Конкретная модель тоталитарной системы, установившаяся в гитлеровской Германии эпохи национал-социализма и в Советском Союзе при Сталине, отличается, с одной стороны, процессом раздробления общества, т. е. уничтожением традиционных социальных связей, а с другой – формированием единой партии, которая опирается на идеологию, выступающую в качестве официальной истины Государства. Идеология же представляет собой комплекс представлений, относящийся больше к области верований, нежели знаний – однако ее основной характеристикой является немедленное продолжение в виде материальной практики. Альтюссер определял идеологию как «(обладающую своей логикой и строгой организацией) систему представлений (образов, мифов, идей или понятий, в зависимости от случая), наделенную самостоятельным существованием и исторической ролью в рамках конкретного общества». Он добавлял также, что «идеология как система представлений отличается от науки тем, что социально-практическая функция преобладает в ней над функцией теоретической (или познавательной)»4. В тоталитаризме, как мы уже говорили, идеология распространяется на все аспекты личной и коллективной жизни и устанавливает монополию на применение как силы, так и убеждения. Единственная партия овладевает всеми общественными рычагами, вся экономическая и профессиональная деятельность становится частью Государства. Способами воздействия в данном случае являются прежде всего пропаганда и террор, поскольку высшей точкой развития – и логическим завершением – режима является террор одновременно и политический, и идеологический, осуществляемый в отношении инакомыслия или вообще любой инаковости. Эту идеологию мы и называем словом «тоталитаризм».

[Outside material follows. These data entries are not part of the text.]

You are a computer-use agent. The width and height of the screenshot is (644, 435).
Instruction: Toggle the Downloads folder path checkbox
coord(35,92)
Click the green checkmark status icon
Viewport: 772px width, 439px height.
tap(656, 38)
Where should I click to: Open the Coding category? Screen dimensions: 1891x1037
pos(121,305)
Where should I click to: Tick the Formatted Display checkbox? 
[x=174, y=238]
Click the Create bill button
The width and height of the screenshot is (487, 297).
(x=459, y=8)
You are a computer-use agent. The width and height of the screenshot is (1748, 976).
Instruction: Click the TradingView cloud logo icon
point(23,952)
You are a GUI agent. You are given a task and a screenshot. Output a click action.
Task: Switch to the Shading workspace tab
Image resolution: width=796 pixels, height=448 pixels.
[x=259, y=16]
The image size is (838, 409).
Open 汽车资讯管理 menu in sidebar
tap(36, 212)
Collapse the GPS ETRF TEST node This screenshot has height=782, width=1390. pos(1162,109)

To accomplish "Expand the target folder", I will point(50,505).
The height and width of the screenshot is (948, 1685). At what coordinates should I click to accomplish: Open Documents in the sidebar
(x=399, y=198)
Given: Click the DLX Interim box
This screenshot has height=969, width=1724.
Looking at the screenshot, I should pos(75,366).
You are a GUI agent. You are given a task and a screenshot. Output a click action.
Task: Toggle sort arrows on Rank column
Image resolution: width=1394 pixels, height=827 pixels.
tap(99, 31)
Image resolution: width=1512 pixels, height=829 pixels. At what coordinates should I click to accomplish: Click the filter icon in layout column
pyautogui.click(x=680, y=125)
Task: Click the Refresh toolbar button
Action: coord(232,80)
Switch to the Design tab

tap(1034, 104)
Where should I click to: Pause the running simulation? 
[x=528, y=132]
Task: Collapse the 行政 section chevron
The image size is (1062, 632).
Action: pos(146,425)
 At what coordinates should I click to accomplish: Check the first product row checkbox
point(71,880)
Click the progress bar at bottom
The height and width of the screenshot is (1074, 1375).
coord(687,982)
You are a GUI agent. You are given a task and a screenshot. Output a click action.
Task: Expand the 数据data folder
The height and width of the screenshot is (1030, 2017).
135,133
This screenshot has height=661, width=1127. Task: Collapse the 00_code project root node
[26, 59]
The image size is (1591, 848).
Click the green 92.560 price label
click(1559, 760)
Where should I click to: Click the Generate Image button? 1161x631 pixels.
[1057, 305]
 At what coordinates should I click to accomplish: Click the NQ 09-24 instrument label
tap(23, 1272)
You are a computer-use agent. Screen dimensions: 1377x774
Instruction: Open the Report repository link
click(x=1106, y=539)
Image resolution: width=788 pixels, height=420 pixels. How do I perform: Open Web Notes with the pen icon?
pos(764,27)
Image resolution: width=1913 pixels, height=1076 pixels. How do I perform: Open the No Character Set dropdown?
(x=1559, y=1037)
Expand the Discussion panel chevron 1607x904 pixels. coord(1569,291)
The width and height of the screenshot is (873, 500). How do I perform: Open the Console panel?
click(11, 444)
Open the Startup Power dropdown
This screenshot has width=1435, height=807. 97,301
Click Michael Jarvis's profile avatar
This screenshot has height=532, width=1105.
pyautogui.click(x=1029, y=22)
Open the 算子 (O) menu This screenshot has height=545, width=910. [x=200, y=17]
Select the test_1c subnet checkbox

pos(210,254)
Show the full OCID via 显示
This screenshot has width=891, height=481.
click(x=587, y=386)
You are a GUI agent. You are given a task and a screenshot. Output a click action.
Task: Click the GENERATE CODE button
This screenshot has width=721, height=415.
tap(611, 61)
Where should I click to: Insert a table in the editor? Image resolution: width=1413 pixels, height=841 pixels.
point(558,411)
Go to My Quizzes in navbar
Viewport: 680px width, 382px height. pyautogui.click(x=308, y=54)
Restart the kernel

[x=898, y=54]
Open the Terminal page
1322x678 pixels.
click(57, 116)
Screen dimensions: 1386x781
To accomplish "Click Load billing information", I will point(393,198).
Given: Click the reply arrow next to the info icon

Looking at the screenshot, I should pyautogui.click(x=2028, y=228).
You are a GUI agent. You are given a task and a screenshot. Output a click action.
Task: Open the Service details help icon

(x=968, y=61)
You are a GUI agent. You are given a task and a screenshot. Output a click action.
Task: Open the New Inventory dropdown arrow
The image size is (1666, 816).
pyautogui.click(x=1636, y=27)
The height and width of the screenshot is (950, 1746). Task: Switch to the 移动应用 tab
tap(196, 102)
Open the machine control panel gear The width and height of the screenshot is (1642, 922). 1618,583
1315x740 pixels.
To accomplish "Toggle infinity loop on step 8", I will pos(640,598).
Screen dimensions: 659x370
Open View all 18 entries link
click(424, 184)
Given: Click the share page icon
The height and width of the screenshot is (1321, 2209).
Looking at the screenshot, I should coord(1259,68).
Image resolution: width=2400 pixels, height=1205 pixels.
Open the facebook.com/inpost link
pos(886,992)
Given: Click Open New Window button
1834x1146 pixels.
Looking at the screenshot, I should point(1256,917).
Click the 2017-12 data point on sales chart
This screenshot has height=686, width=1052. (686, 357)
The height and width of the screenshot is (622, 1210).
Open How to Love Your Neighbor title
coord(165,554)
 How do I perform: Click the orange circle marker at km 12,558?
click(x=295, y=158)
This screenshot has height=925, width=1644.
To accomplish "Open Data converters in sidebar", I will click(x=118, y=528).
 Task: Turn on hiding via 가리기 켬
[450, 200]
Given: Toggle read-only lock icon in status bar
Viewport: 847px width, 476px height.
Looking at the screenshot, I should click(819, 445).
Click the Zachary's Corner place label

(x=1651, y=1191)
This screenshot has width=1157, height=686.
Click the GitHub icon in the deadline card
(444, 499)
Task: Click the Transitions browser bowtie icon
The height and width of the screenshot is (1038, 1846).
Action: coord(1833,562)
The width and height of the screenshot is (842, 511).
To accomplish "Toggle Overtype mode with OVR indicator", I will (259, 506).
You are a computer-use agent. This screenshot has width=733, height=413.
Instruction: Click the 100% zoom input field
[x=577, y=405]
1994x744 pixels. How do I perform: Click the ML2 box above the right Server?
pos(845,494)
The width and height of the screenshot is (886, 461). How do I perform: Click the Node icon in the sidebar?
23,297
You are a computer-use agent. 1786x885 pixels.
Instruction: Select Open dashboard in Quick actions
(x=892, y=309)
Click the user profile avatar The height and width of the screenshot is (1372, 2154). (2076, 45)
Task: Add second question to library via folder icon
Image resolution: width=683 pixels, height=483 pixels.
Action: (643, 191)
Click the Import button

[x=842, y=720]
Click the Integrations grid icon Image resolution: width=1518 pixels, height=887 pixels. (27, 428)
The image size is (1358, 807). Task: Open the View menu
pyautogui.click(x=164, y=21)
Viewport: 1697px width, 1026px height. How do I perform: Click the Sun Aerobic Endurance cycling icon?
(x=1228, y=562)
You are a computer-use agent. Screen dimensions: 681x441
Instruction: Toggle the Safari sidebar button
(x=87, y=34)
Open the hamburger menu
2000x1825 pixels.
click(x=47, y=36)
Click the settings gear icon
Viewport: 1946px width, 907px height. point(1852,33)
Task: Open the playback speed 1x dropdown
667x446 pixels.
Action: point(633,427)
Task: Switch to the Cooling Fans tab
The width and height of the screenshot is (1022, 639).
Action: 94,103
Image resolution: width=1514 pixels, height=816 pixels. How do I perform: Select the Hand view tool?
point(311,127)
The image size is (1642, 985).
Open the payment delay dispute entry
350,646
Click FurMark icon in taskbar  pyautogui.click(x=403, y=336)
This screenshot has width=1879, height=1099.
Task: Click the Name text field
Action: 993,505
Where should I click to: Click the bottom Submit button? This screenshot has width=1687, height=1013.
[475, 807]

Возьмем пример Гитлера, в некотором смысле образец тоталитаризма. Имя Гитлера ассоциируется прежде всего с радикальным антисемитизмом. Чем же он пытается оправдать истребление еврейства, проект коллективного уничтожения еврейского народа? Феномен, обозначаемый туманными словами «нацизм» или «национал-социализм», следует рассматривать как поведение, а не как мысль, поскольку между сплавленными в нем разнородными элементами никакой строгой ил и сознательной связи нет. Точно так же истинный смысл этого явления – несомненно, связанного с личностью фюрера, но при этом выходящего за ее рамки – мы можем открыть, основываясь скорее на наблюдениях за поступками Гитлера ил и других нацистов, на свидетельствах современников. Можно сказать, что нацизм сводится к Fuhrerprinzip, выражающему абсолютную невозможность сомнения в политической линии, заданной вождем, а также критики его решений и поступков. Одной из первых мер Гитлера после прихода к власти стало требование торжественной клятвы безусловной верности от солдат вермахта: поручившись своим словом, армия отныне в подавляющем большинстве чувствует себя связанной с решениями военачальника. Таким образом, философии нацизма попросту не существует, а есть группа приближенных к власти (зачастую, кстати сказать, настоящих сутенеров), поддерживающих вождя, чье утверждение не может быть поставлено под сомнение, поскольку известно, что он обладает высшим знанием. Почти теми же словами можно было бы описать секту – и, в некотором смысле, нацизм представляет собой приход к власти своего рода секты, гитлеризма. Однако есть здесь нечто, сектам и не снившееся: Гитлер бросает вызов всему человечеству, стремясь истребить всех евреев.

Какова же гитлеровская позиция, которая проявляется в столь неукротимой ненависти, – в чем смысл всех этих планов «окончательного решения» так и не сформулированной проблемы?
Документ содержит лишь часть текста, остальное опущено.